The root k.d.sh comes to mean ‘holy’ by virtue of its more fundamental meaning – that of being separate, distinct and different. It makes sense in all the other usages of this word as a verb va’y’kadesh, as God separates the Sabbath day and makes it distinct, Moses separates out the people and warns them to be different from usual, the High Priest (and the priesthood generally) are separated from the rest of the populace. The tabernacle is also made a distinct and special place when it is given the status of Kedoshah by Moses once it is completely built.

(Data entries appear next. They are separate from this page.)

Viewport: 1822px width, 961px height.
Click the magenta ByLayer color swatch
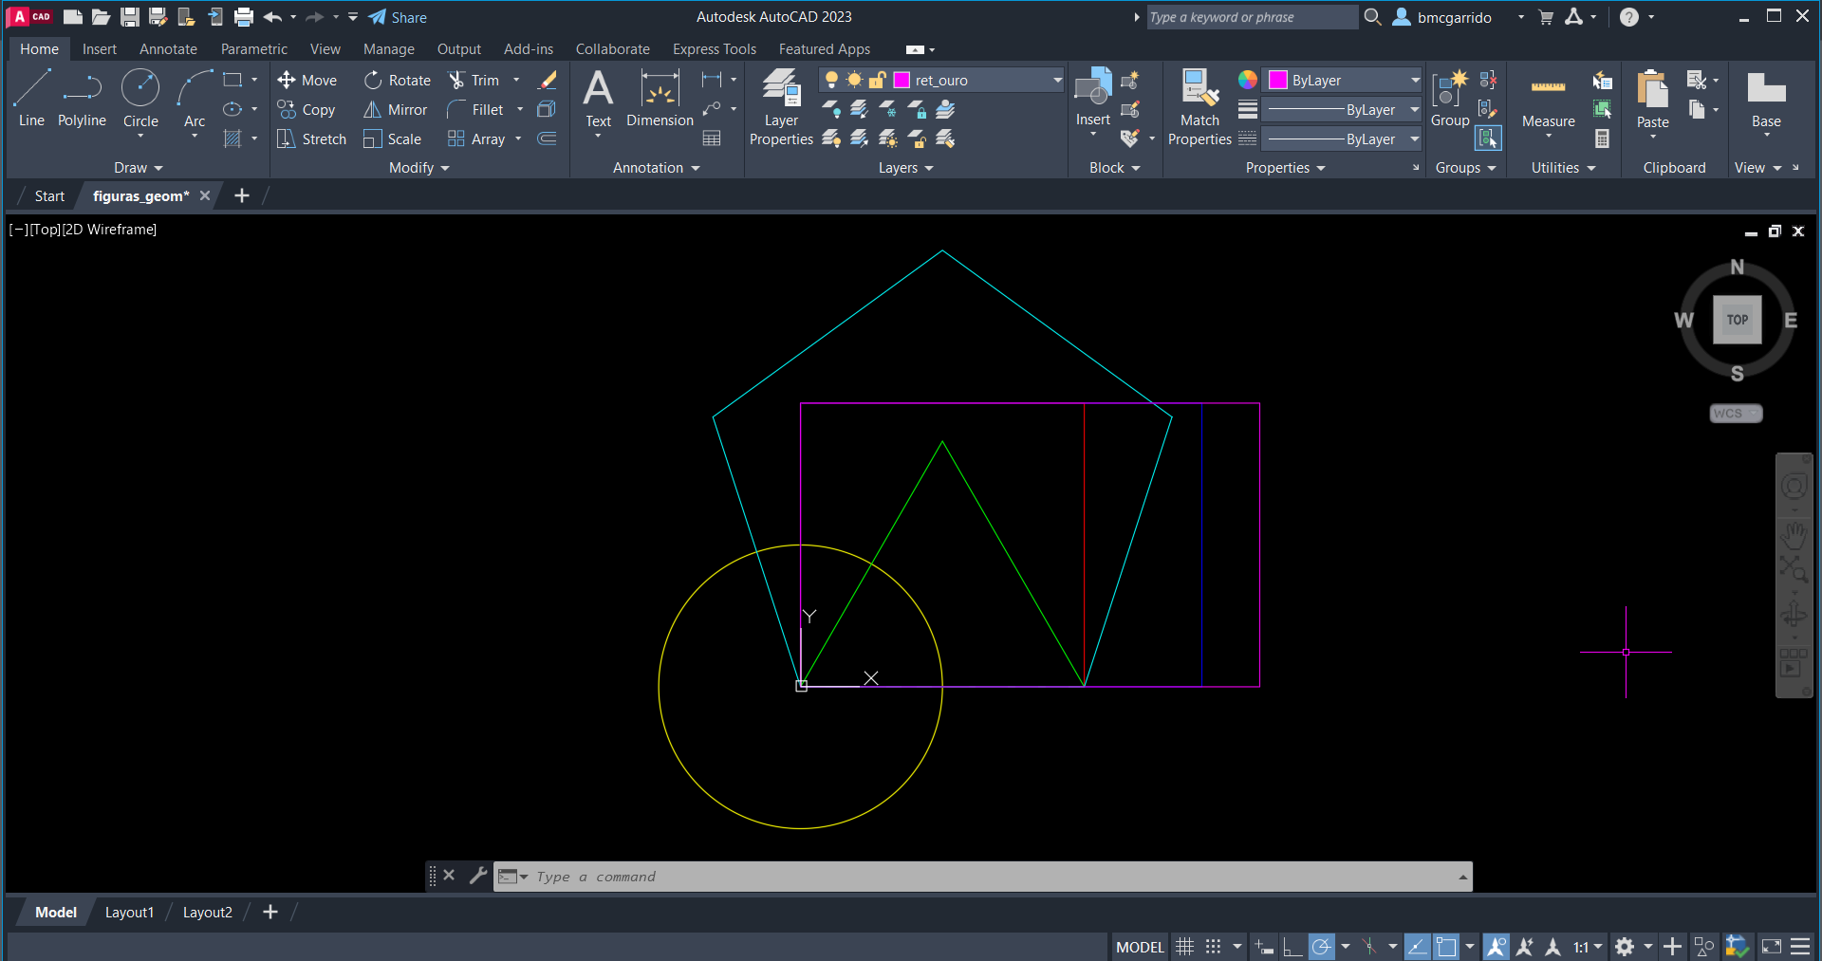pyautogui.click(x=1278, y=81)
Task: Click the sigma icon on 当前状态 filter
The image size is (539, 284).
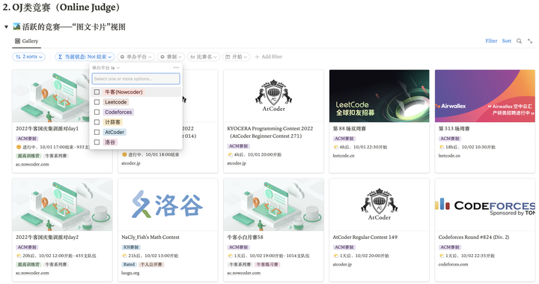Action: pos(60,57)
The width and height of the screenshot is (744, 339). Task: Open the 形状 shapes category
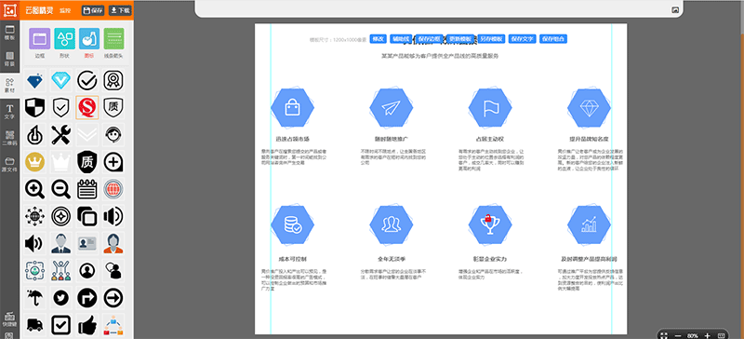(x=64, y=43)
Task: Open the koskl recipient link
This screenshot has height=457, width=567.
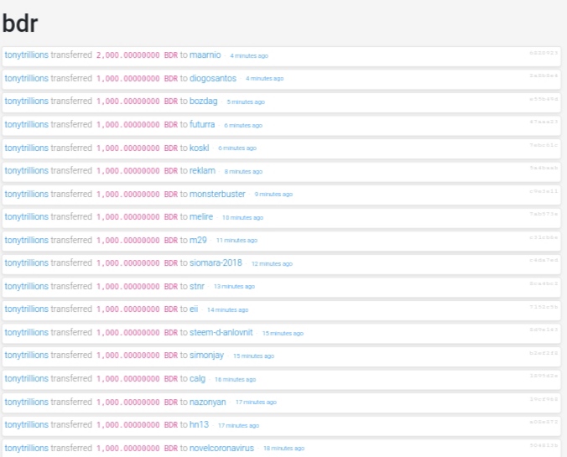Action: pos(200,148)
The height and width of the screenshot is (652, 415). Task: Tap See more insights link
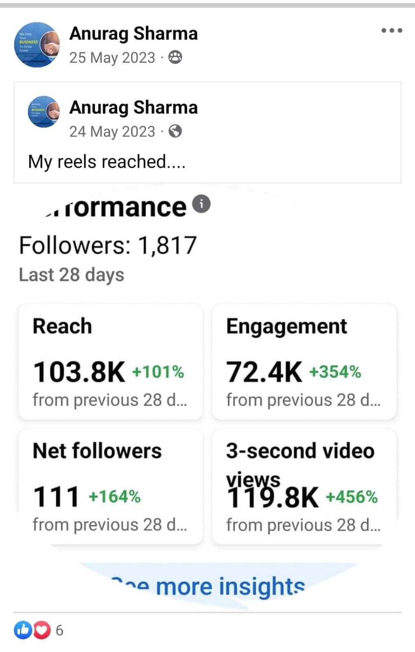[x=210, y=586]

So why would we not translate our verse as “These are the waters of Merivah, where the children of Israel strove against God, and were separated/ isolated/ made different because of it.”

 

This is the generation that didn’t have to leave Egypt. This is not the generation who were at Sinai. This is the generation who were born into the wilderness, born after the spies had led the people into a spiral of anxiety and depression by reporting that the promised land, while wonderful and fertile, was filled with giants who made themselves look pathetic in their own eyes. This is the generation who as yet know neither themselves nor God.

 

So maybe what is happening is that after punishing Moses and Aaron for their not teaching about belief and faith to the children of Israel and so being told that they will not be the ones who lead them into the promised land, the attention turns to the relationship between God and the children of Israel – this generation who were not yet taught to sanctify God and to have faith – and because of their striving against God, something different has happened to them.

 

There are times when we look for purpose in our lives and times when we simply jog along with them. Times when we need to believe and times when it doesn’t seem so important. Times when we can believe and times when it seems impossible.

 

This is the very first time the new generation, the ones for whom miracles were the everyday occurrences of manna and water, of needs being met without much effort and battles being won without much loss, had to face something different. Miriam has already died, there is a shortage of water, Aaron and Moses were both getting older and there must have been a general understanding of the mortality of the leadership who had been there from the beginning, who spoke to God, who knew (or appeared to know) the purpose of the wandering.

 

This generation had to see something special; they had to see words bring about change. It was time for them to take on some of the intimations of obligation to God that up till now had been taken on for them. Moses and Aaron may or may not have failed in the way they carried out God’s instructions, in many ways it doesn’t matter; What matters is that an awareness was brought about that this new generation were not yet ready  to take on the task of their elders. It was time for something to hasten their readiness. And so I read these verses not as sanctifying God so much as preparing and altering the people in readiness to take over the work. That by their striving against God they were creating a relationship that would change them. Va’y’kadesh bam is not God being sanctified by the waters of Merivah, a concept which eludes me to be honest, but the people being made ready to be holy by their actions at that time.

 

All of us need to grow and to alter, to take on the burden of the work that others have done before us, be it for the community or within the family; promotion at work or a change of career – we grow up and we grow. It is not something we have a choice about, and that too is made clear in this sidra. But what is also made clear is that however much we don’t want to take on the work, however much we strive against it, we cannot escape it – the very act of striving against it changes us…. So we might as well take it on with good grace. For that too will sanctify us and support us in the work we do.